Dr. Douglas noted there is no denying the injustice inherent in one electoral constituency having over 6,000 inhabitants while another has some 2,500.
“What this means is that all inhabitants in the less populous constituency have far greater power in the National Assembly, as represented by their Representative, than do the inhabitants of the larger constituency, as represented by theirs. Also, it is patently unjust to have one representative carry the myriad responsibilities associated with a constituency of 6,000 inhabitants while another representative is required to address the needs and aspirations of a populace half that size. These are the inequities that my Government felt honor-bound to address, and these are the inequities that we had committed to the nation and to the International Community to correct,” said Dr. Douglas.
Dr. Douglas said his Government’s efforts in this process of reform are well documented and pointed to the Throne Speech delivered by The Governor General, His Excellency, Dr. Sir Cuthbert Sebastian on December 16, 2004, that makes clear the importance of “boundaries revision” to St. Kitts and Nevis.
The 2005 Report of the Commonwealth Assessment Team corroborates the necessity of boundary changes; and The St. Kitts-Nevis Electoral Reform White Paper outlines the Government’s intention and vision to “review the electoral boundaries to reflect as near as possible equality in the number of inhabitants in each constituency.”
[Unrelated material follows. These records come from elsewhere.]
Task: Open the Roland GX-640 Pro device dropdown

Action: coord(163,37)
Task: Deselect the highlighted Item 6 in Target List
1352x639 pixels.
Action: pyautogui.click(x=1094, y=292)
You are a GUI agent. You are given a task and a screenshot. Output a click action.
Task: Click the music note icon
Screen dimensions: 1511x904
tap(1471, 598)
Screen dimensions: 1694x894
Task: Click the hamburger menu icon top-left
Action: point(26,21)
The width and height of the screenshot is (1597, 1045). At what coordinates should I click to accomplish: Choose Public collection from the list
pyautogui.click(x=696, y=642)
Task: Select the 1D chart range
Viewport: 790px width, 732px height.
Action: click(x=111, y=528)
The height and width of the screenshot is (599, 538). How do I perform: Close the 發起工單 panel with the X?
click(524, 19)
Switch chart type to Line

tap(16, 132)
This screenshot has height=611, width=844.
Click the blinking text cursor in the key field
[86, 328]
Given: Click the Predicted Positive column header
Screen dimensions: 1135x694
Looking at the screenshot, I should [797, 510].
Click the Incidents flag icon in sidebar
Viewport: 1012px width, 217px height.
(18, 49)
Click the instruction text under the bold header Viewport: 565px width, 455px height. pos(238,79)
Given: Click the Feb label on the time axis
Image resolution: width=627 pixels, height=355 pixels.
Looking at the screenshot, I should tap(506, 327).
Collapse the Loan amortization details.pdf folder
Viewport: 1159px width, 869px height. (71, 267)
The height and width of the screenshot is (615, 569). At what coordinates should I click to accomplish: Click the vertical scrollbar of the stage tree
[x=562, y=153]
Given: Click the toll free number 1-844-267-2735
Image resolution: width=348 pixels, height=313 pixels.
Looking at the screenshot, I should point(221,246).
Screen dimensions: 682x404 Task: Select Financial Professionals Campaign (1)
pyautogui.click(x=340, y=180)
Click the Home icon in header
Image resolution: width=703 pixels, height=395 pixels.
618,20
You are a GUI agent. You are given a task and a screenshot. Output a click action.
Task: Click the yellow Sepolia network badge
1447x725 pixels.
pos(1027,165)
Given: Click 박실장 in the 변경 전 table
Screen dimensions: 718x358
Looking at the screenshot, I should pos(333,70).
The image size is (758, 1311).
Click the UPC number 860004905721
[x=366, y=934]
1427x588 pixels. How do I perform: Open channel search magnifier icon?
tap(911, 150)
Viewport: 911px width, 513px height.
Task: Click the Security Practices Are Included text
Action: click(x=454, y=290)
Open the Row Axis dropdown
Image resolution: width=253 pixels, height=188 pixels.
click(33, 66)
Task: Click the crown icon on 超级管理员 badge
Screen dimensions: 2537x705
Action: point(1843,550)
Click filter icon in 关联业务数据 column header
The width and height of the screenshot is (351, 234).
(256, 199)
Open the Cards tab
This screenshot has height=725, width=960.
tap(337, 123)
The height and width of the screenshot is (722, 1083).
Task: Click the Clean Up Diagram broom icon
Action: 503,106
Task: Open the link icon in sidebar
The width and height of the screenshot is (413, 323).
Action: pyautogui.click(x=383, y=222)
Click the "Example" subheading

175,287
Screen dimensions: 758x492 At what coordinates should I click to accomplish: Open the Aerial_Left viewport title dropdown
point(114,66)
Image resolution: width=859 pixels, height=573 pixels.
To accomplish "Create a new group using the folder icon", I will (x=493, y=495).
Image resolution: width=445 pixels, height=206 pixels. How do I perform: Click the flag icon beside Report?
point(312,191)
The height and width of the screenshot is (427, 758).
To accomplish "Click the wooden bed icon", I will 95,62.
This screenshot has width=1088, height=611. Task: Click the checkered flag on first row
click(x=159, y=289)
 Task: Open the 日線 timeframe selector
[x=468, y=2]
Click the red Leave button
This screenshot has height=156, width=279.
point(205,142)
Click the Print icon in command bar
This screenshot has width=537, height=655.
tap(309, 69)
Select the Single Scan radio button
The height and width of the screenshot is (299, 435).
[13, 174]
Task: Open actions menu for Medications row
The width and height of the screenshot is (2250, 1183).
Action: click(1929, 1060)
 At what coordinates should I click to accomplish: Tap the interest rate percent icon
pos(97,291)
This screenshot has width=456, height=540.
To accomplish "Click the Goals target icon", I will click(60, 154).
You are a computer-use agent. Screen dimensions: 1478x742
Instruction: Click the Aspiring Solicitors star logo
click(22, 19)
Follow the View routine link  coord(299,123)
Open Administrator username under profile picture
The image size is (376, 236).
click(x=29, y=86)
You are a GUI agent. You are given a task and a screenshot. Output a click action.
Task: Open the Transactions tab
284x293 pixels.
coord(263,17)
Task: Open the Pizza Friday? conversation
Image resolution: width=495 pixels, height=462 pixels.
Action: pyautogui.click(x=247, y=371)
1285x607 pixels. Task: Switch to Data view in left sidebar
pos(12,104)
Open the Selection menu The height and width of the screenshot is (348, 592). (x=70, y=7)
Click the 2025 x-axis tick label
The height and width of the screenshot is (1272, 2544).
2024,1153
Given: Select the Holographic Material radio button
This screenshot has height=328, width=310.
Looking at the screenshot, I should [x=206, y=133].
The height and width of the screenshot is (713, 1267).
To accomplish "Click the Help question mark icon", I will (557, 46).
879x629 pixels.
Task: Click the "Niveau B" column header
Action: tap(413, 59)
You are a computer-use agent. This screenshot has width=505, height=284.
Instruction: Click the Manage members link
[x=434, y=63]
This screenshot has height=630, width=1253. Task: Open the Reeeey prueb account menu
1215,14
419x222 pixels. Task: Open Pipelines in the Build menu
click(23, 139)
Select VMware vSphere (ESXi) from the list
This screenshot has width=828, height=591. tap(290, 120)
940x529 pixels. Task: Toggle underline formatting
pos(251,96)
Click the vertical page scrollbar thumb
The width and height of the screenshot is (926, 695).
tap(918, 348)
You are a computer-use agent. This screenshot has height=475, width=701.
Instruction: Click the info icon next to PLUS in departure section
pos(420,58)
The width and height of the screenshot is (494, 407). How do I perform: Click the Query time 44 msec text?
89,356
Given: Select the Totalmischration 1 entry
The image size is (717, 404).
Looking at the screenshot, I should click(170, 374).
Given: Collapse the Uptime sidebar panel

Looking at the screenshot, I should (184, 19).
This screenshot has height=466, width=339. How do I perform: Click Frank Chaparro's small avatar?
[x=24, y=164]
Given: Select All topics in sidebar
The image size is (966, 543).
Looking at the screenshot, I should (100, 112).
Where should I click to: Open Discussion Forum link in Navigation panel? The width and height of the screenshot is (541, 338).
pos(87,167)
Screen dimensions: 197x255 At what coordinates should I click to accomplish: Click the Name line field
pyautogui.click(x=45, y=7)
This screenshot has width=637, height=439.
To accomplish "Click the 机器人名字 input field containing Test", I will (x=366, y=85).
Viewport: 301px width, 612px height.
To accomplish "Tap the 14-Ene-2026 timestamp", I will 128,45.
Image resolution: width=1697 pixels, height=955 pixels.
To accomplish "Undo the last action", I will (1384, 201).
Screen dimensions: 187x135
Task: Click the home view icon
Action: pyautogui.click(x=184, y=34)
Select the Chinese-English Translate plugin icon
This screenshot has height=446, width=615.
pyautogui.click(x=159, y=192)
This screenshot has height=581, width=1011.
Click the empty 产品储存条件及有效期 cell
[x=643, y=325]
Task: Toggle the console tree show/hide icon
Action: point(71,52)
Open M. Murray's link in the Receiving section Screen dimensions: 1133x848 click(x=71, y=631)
“This is what my Government has tried its best to do. We can, however, wait no longer. As we speak, our sincere attempts to create more equitable constituencies remain before the Courts, compliments of the PAM. And so, we approach new elections just as we emerged from the last one – with the PAM attempting to frustrate the people’s business and frustrate confusion via the courts, and the Government attending to the people’s business. My Government, fellow citizens, must now choose between the dictates of the clock, and the very important task of creating constituency equity,” said Dr. Douglas.